▸ **Directions**
From the entries below, please gather each line containing the string "computer".

▸ **Records provided**
:::::

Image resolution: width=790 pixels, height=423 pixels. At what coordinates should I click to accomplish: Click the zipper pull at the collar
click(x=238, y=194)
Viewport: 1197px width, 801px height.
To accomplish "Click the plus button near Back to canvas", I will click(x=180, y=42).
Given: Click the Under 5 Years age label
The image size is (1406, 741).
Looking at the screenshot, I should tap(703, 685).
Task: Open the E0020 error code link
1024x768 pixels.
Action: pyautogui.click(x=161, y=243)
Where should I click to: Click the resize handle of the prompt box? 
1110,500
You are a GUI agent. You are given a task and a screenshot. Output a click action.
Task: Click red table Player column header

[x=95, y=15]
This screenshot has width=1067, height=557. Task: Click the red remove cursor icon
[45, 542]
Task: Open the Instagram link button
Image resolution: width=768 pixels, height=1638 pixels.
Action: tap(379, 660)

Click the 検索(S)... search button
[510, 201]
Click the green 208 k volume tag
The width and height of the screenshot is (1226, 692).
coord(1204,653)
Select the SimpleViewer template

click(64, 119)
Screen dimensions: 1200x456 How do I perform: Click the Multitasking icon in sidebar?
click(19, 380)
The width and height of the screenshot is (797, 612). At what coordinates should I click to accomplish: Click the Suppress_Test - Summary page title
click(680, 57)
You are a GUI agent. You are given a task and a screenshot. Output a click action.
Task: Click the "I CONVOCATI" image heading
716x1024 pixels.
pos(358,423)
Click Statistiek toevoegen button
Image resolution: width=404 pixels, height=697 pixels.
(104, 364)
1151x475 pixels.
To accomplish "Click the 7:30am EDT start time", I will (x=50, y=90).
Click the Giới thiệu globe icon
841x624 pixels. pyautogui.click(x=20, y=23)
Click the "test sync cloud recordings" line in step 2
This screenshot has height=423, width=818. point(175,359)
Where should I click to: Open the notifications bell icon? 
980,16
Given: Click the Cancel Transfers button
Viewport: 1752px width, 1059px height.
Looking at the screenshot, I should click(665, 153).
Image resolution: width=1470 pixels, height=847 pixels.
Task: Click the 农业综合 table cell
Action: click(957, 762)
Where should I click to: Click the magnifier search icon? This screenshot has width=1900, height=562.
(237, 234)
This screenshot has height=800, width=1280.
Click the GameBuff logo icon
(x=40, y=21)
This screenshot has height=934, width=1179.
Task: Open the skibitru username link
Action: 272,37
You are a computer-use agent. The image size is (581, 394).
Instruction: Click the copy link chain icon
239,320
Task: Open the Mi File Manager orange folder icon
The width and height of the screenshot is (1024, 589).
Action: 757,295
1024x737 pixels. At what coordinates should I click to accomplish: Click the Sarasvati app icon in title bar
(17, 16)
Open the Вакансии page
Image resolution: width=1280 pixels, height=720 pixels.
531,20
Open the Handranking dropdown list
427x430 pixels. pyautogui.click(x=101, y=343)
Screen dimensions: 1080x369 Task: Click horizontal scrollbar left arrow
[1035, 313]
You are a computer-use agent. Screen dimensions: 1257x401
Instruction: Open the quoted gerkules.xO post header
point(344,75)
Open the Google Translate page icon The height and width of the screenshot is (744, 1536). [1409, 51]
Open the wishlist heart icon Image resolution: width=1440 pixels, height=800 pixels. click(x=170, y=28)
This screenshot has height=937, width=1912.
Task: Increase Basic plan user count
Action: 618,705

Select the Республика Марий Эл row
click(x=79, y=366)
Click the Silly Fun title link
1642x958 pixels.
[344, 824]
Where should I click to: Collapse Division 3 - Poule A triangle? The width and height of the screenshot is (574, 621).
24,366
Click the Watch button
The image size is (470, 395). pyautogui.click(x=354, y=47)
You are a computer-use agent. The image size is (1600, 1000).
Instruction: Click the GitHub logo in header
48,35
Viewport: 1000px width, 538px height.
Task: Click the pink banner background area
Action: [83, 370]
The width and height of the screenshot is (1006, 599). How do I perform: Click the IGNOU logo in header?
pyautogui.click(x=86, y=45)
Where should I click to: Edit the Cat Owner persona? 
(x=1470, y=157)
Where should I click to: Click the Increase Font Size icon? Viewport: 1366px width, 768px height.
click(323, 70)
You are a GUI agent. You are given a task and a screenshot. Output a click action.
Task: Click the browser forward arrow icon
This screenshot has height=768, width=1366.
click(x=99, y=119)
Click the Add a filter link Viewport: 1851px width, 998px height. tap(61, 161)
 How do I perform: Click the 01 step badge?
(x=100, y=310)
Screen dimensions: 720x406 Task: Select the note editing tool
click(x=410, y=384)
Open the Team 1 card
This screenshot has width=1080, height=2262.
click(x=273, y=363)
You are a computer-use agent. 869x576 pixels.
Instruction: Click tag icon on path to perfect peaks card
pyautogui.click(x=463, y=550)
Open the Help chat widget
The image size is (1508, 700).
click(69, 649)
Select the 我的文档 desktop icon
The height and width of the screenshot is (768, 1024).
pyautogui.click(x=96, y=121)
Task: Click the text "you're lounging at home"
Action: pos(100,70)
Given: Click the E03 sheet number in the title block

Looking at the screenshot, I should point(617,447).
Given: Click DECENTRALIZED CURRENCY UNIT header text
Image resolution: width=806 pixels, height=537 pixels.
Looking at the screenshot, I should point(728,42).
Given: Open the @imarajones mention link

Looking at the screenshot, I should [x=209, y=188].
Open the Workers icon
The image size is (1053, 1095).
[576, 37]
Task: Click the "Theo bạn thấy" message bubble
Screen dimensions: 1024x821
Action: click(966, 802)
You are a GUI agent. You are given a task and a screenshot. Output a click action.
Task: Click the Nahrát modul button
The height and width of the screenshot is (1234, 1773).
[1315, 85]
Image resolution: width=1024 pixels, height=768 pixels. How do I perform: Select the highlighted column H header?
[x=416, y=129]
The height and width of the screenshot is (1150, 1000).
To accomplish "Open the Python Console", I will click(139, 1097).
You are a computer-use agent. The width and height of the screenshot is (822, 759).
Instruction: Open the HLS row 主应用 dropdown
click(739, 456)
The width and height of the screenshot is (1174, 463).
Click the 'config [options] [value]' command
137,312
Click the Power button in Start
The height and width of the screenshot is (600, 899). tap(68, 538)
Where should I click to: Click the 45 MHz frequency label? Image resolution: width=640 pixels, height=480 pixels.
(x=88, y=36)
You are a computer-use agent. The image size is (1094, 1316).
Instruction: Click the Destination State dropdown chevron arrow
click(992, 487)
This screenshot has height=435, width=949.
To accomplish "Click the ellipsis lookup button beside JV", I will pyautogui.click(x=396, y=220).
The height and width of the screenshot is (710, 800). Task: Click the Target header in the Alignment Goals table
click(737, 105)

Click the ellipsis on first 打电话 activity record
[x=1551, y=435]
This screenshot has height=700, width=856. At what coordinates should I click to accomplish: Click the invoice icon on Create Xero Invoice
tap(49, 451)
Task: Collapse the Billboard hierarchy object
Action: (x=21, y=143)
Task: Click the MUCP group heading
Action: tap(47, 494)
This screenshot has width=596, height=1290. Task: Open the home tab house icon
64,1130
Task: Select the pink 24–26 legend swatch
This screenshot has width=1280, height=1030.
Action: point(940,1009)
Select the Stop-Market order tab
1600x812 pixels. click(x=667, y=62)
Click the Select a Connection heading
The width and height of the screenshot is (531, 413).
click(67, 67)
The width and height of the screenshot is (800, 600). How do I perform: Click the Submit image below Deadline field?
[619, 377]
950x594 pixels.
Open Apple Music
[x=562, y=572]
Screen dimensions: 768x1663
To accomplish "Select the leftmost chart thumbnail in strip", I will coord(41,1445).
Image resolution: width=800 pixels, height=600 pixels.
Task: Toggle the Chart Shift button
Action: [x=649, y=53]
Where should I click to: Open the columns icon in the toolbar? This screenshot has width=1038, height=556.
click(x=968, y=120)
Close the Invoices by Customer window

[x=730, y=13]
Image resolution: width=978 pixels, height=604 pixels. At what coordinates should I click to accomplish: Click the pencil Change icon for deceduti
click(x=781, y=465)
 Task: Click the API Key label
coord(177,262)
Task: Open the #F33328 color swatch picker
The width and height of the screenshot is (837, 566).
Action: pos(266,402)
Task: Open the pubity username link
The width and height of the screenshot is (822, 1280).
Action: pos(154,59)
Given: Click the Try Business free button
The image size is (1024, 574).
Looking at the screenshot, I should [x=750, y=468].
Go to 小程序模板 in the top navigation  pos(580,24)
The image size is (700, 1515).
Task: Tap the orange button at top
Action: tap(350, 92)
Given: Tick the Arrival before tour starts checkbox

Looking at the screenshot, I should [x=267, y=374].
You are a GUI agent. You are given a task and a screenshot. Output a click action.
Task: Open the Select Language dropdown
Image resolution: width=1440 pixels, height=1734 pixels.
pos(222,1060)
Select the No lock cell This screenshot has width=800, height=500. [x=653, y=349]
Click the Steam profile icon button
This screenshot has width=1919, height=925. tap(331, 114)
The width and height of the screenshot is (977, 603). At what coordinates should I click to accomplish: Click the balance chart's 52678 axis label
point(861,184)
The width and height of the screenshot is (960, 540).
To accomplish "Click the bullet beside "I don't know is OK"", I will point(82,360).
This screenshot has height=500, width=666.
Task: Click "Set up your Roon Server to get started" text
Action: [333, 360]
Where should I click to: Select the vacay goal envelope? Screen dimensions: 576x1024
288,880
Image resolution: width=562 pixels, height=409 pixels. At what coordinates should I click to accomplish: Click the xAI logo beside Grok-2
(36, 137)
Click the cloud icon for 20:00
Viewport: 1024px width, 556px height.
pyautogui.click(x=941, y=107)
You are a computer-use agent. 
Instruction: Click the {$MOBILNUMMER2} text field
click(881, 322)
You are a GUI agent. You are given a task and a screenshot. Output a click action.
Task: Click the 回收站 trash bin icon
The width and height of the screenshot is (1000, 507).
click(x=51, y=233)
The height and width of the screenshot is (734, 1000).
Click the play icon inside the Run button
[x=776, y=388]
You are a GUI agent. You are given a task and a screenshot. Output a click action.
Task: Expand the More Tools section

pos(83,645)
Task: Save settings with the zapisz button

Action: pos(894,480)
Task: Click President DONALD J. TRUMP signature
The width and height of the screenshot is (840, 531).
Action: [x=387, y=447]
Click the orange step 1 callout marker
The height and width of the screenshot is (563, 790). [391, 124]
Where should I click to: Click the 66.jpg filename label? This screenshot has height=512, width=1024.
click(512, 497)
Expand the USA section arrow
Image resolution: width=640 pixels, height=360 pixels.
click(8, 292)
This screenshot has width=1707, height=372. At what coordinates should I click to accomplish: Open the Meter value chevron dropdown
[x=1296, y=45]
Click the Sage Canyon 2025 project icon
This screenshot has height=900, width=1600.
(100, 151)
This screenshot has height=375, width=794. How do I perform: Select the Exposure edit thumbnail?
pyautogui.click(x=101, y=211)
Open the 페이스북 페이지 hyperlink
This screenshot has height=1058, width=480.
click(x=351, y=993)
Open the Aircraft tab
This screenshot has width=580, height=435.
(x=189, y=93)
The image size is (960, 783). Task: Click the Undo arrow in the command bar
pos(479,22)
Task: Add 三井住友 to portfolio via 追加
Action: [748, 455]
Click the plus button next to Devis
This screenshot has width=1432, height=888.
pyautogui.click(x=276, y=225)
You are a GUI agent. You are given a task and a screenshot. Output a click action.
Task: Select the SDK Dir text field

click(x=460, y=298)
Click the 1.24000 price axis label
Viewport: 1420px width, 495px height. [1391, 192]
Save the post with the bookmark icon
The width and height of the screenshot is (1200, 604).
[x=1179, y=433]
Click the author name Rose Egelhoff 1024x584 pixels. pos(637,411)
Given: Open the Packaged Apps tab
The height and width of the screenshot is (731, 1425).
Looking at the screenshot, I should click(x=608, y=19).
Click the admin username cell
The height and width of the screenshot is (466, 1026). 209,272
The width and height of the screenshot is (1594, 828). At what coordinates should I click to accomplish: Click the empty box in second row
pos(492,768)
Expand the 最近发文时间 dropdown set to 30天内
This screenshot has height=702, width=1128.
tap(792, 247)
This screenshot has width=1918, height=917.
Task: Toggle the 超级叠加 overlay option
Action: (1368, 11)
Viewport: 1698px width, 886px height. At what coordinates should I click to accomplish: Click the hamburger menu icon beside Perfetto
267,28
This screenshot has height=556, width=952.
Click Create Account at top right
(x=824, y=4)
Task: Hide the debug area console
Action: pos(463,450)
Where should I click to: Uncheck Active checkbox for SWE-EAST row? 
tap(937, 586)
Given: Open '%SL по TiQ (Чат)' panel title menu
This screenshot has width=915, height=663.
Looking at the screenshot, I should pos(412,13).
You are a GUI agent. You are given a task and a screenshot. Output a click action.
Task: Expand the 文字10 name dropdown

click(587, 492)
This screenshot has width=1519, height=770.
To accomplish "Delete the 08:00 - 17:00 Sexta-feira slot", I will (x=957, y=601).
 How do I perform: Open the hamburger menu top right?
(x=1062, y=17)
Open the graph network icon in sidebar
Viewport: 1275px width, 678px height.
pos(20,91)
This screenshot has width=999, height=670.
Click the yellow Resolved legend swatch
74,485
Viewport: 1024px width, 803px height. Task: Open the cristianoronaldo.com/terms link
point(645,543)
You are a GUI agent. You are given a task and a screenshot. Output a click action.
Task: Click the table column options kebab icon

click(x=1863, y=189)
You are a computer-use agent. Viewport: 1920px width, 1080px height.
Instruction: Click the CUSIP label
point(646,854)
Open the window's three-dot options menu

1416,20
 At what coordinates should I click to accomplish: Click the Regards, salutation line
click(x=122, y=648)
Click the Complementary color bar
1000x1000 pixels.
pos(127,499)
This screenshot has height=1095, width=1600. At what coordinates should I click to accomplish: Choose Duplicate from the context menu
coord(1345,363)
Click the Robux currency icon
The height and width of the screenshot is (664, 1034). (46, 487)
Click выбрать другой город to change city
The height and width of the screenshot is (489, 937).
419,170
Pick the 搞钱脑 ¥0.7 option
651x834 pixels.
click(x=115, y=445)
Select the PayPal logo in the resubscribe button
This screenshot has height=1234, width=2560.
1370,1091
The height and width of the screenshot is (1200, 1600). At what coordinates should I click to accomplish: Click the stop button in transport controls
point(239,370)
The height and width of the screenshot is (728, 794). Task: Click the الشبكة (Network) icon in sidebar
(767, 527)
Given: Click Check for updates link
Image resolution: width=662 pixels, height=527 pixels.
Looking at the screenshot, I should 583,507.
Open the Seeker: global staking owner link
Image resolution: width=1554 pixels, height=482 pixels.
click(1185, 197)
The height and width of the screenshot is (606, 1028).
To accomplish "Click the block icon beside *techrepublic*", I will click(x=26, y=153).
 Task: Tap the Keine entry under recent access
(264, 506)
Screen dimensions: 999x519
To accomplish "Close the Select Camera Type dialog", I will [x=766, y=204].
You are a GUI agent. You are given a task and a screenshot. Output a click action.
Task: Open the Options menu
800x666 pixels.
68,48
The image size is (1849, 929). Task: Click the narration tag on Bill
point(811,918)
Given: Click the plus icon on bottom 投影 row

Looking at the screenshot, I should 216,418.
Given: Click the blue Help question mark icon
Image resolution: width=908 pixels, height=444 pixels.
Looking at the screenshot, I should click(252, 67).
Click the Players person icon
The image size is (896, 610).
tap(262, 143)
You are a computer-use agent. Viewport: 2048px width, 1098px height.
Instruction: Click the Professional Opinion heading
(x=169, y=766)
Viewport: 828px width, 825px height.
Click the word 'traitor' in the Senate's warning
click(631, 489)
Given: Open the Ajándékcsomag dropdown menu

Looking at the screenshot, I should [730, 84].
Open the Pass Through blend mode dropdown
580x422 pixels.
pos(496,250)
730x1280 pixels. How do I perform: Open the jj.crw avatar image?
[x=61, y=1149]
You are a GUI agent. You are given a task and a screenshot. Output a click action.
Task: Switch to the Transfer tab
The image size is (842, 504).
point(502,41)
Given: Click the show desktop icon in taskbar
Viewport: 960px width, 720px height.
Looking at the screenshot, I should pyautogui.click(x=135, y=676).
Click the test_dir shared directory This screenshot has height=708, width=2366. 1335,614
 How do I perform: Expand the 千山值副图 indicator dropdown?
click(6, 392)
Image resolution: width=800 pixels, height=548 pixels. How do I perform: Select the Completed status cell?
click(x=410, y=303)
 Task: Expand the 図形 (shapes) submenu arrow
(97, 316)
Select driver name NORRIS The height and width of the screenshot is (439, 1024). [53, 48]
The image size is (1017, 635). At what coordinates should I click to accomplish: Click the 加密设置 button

:::::

▸ **Finished exercise**
You are a computer-use agent. The image size is (581, 394).
You are a computer-use agent. Screen dimensions: 1257x401
You are a computer-use agent. The image size is (1600, 1000).
You are a computer-use agent. 869x576 pixels.
You are a computer-use agent. The width and height of the screenshot is (822, 759).
You are a computer-use agent. The image size is (1094, 1316).
You are a computer-use agent. 
You are a computer-use agent. Viewport: 1920px width, 1080px height.
You are a computer-use agent. Viewport: 2048px width, 1098px height.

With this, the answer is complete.